- Supreme Court of the United States

Argued December 8, 2008 Decided February 25, 2009
- Full case name: Pacific Bell Telephone Co., dba AT&T California, et al. v. linkLine Communications, Inc., et al.
- Docket no.: 07-512
- Citations: 555 U.S. 438 (more) 129 S. Ct. 1109; 172 L. Ed. 2d 836

Holding
- A "price squeezing" claim cannot be brought under Section 2 of the Sherman Act when the defendant is under no duty to sell inputs to the plaintiff in the first place.

Court membership
- Chief Justice John Roberts Associate Justices John P. Stevens · Antonin Scalia Anthony Kennedy · David Souter Clarence Thomas · Ruth Bader Ginsburg Stephen Breyer · Samuel Alito

Case opinions
- Majority: Roberts, joined by Scalia, Kennedy, Thomas, Alito
- Concurrence: Breyer (in judgment), joined by Stevens, Souter, Ginsburg

Laws applied
- Section 2 of the Sherman Antitrust Act

= Pacific Bell Telephone Co. v. linkLine Communications, Inc. =

Pacific Bell Telephone Co. v. linkLine Communications, Inc., 555 U.S. 438 (2009), was a United States Supreme Court case in which the Court unanimously held that Pacific Bell d/b/a AT&T did not violate the Sherman Antitrust Act when it charged other Internet providers a high fee to buy space on its phone lines to deliver an Internet connection. The court ruled that where there is no duty to deal at the wholesale level and no predatory pricing at the retail level, a firm is not required to price both of these services in a manner that preserves its rivals’ profit margins.
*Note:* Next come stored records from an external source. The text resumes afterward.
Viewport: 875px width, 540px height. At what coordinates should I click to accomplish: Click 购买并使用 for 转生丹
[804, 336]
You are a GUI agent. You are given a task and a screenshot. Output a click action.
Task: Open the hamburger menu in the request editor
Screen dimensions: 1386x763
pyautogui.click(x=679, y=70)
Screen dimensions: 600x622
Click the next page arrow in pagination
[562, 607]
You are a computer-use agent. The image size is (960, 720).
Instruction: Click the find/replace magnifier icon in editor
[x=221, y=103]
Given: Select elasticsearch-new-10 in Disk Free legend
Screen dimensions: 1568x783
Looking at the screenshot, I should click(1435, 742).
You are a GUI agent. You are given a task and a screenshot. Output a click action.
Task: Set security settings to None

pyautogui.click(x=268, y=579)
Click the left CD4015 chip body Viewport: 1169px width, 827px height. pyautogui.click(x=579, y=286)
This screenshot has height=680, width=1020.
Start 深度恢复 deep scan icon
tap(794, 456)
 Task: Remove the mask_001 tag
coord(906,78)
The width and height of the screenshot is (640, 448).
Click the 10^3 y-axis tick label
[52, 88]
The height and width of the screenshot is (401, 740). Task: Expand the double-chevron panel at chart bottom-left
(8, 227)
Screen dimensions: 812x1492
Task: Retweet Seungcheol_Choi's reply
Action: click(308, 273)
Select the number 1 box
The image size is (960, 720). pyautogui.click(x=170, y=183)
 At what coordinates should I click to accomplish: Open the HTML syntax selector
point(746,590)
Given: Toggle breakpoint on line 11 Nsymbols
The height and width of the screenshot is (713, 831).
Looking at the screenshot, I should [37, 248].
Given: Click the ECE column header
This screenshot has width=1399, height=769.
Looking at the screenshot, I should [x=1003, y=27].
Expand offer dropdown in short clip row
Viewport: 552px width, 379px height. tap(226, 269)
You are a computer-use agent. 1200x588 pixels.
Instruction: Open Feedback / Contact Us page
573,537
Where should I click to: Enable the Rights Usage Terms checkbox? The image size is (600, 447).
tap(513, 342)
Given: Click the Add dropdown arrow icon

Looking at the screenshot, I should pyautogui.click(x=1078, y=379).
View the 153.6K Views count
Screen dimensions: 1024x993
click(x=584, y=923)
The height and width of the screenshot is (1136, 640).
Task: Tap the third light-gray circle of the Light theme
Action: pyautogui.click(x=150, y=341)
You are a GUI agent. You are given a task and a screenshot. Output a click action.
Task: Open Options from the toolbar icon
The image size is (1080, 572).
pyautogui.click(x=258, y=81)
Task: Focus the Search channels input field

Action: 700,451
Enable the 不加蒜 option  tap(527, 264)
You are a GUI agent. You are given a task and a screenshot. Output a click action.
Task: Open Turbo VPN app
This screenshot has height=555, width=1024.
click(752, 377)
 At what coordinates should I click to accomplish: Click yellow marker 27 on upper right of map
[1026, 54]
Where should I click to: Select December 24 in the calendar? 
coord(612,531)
This case was initiated by Internet service providers (ISP), alleging that incumbent telephone companies that owned infrastructure and facilities needed to provide digital subscriber line (DSL) service monopolized and attempted to monopolize regional DSL market. The ISP's claimed that the telephone companies accomplished this by squeezing the providers' profits by charging them high wholesale price for DSL transport and charging consumers low retail price for DSL Internet service. Ultimately, the court concluded that the case was not moot, as it was not clear whether the providers had unequivocally abandoned their price-squeeze claims; prudential concerns favored answering the question presented.